[WHAT IS BEING ASKED]
Copy out the text of every item below word for word, leaving out the pictures.

# Start of RECORDS SUPPLIED

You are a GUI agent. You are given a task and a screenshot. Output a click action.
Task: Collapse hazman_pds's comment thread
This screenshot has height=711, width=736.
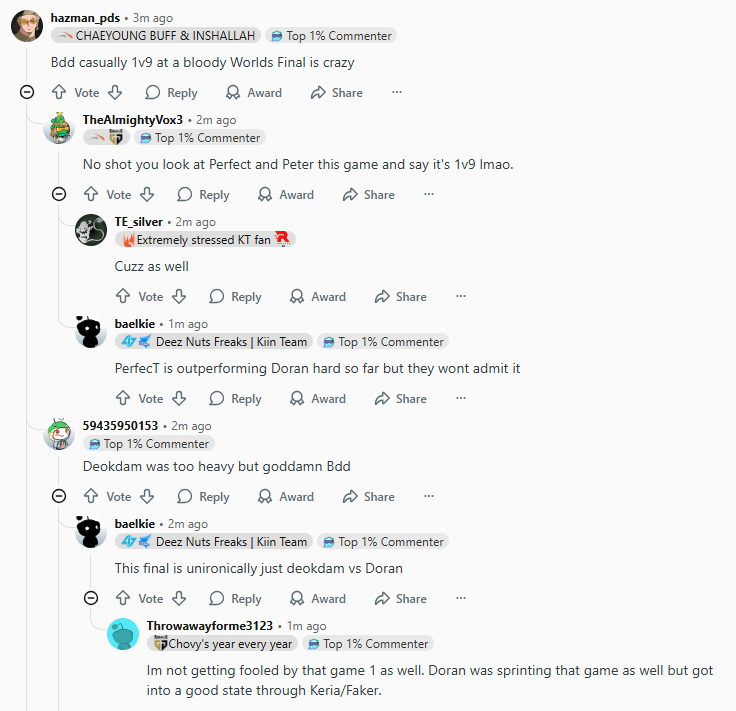click(27, 92)
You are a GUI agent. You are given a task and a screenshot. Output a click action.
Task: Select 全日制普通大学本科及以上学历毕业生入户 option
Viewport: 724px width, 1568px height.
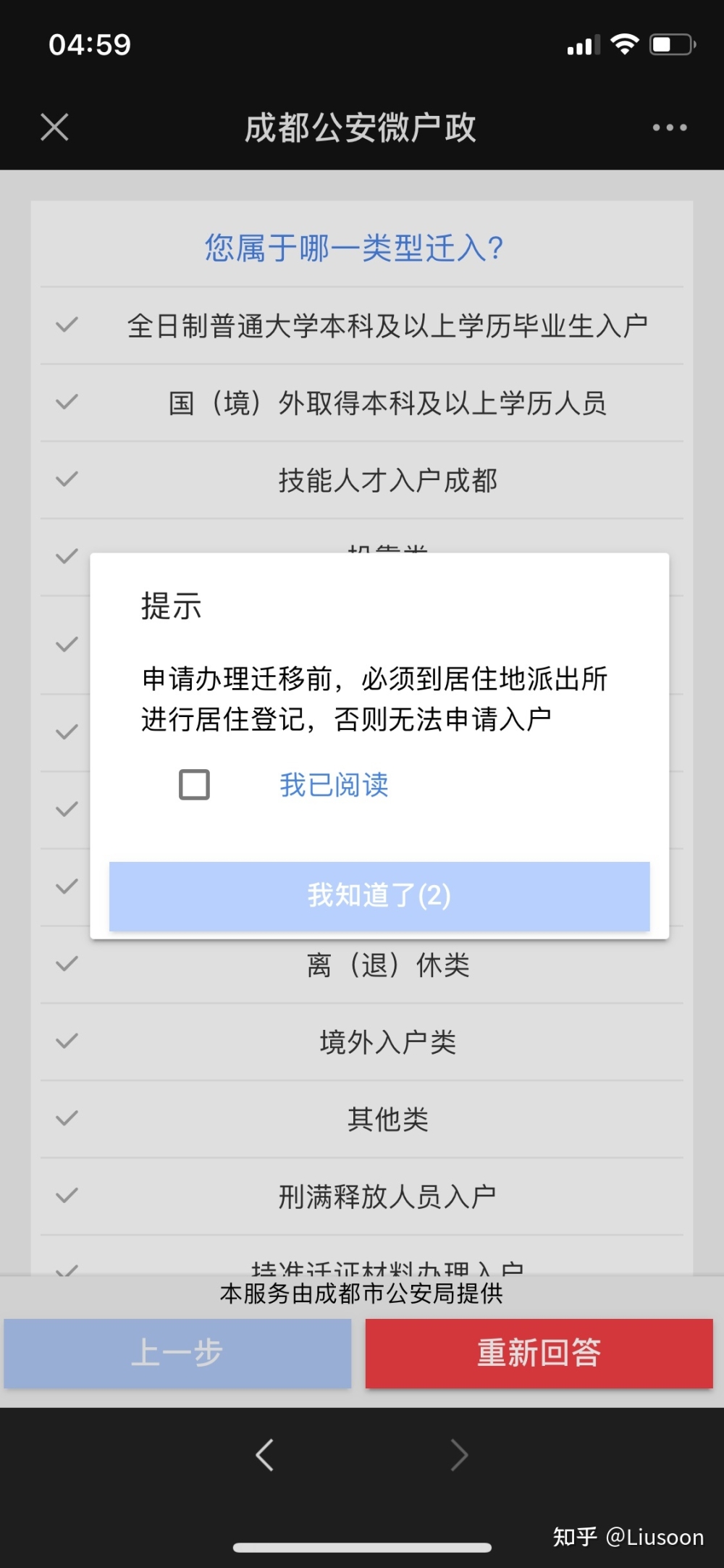(362, 326)
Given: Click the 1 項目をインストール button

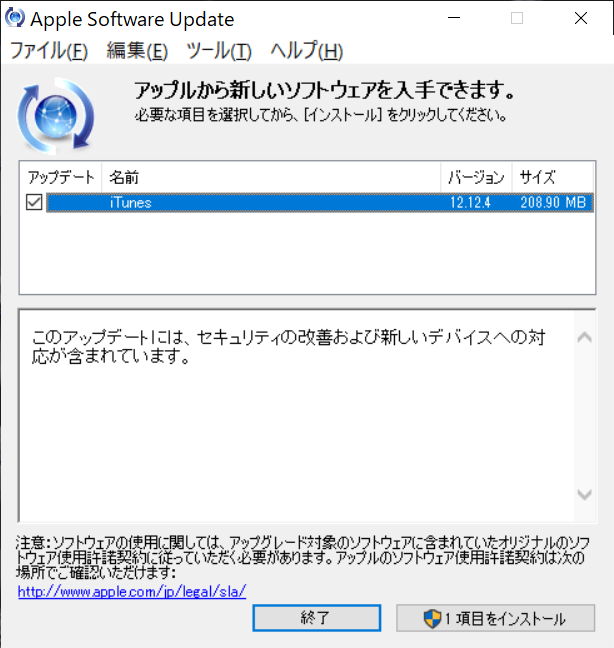Looking at the screenshot, I should pos(495,618).
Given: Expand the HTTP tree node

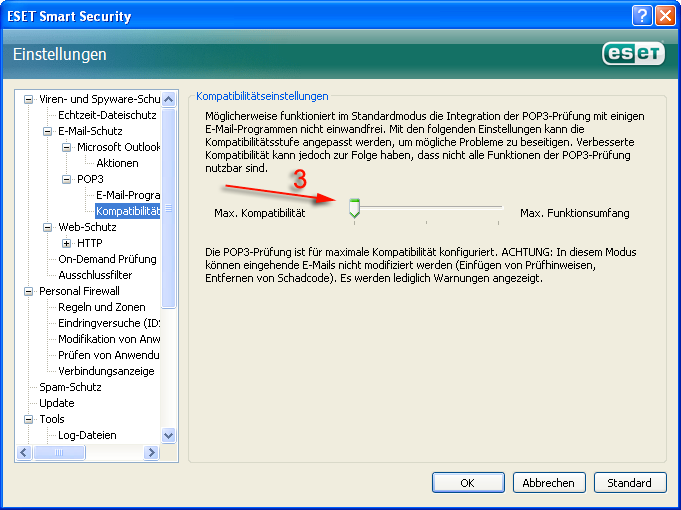Looking at the screenshot, I should [66, 243].
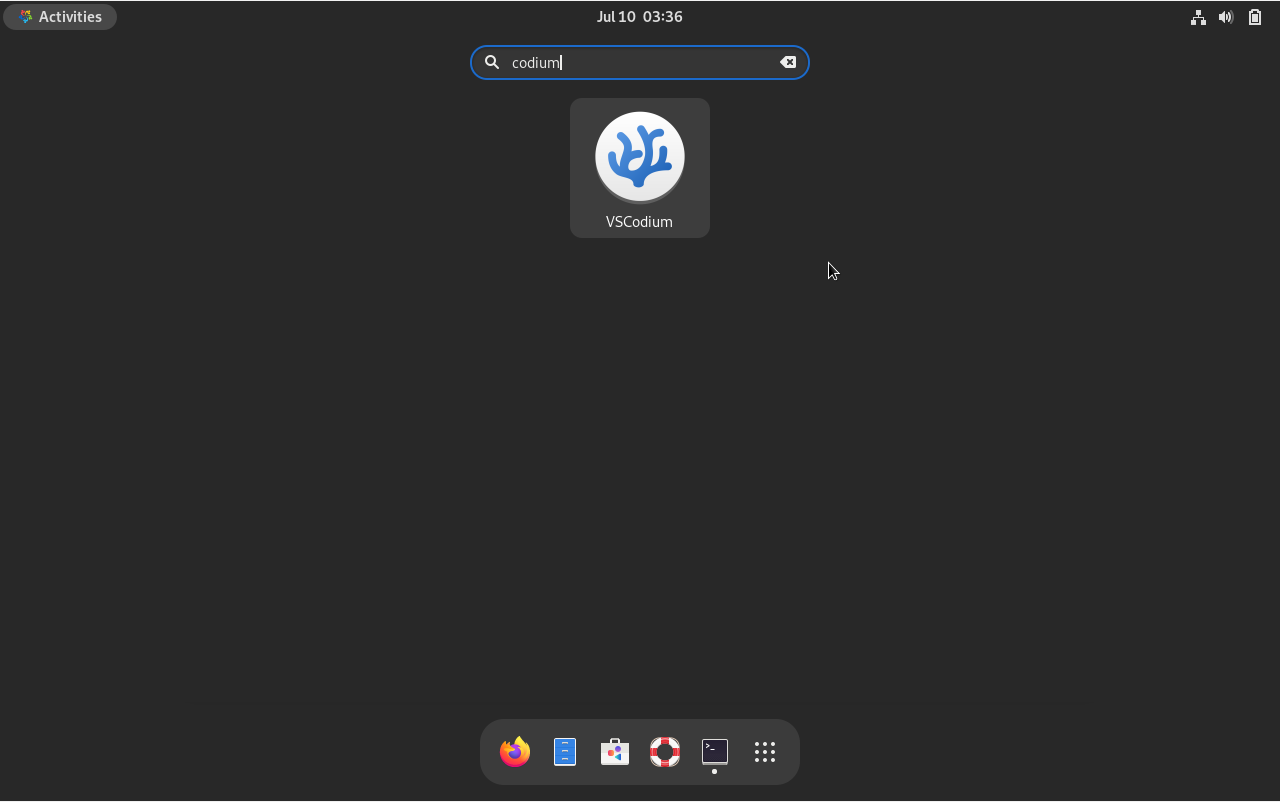Open the Terminal from the dock
1280x802 pixels.
(714, 752)
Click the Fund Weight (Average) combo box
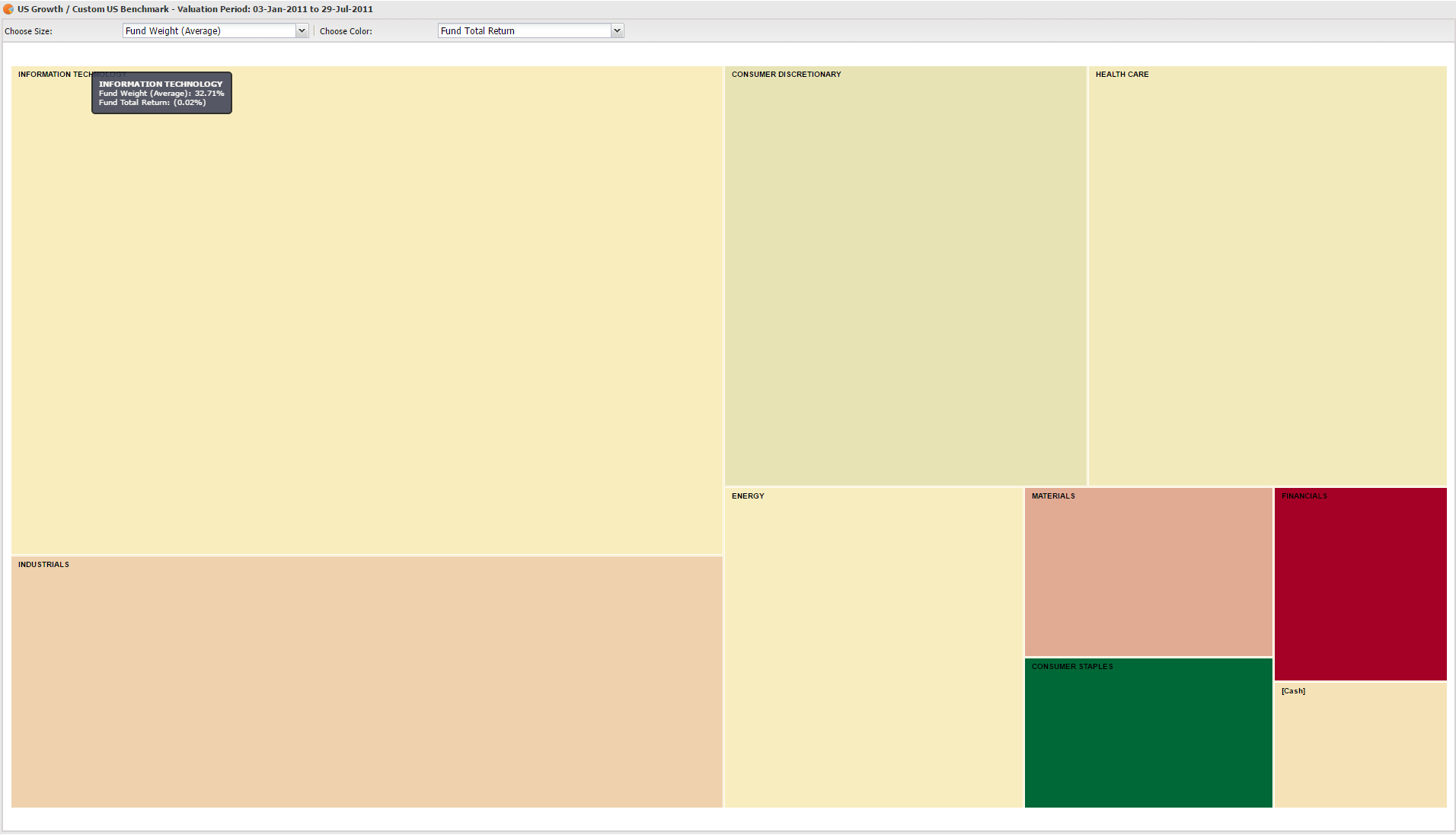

# End of RECORDS SUPPLIED

[ANSWER FOR THIS EXERCISE]
You are a GUI agent. You are given a task and a screenshot. Output a click action.
Task: Collapse hazman_pds's comment thread
This screenshot has height=711, width=736.
click(27, 92)
You are a GUI agent. You are given a task and a screenshot. Output a click action.
Task: Select 全日制普通大学本科及以上学历毕业生入户 option
Viewport: 724px width, 1568px height.
(362, 326)
Given: Click the 1 項目をインストール button

Looking at the screenshot, I should pos(495,618).
Given: Expand the HTTP tree node

Looking at the screenshot, I should [66, 243].
Open the Terminal from the dock
1280x802 pixels.
(714, 752)
Click the Fund Weight (Average) combo box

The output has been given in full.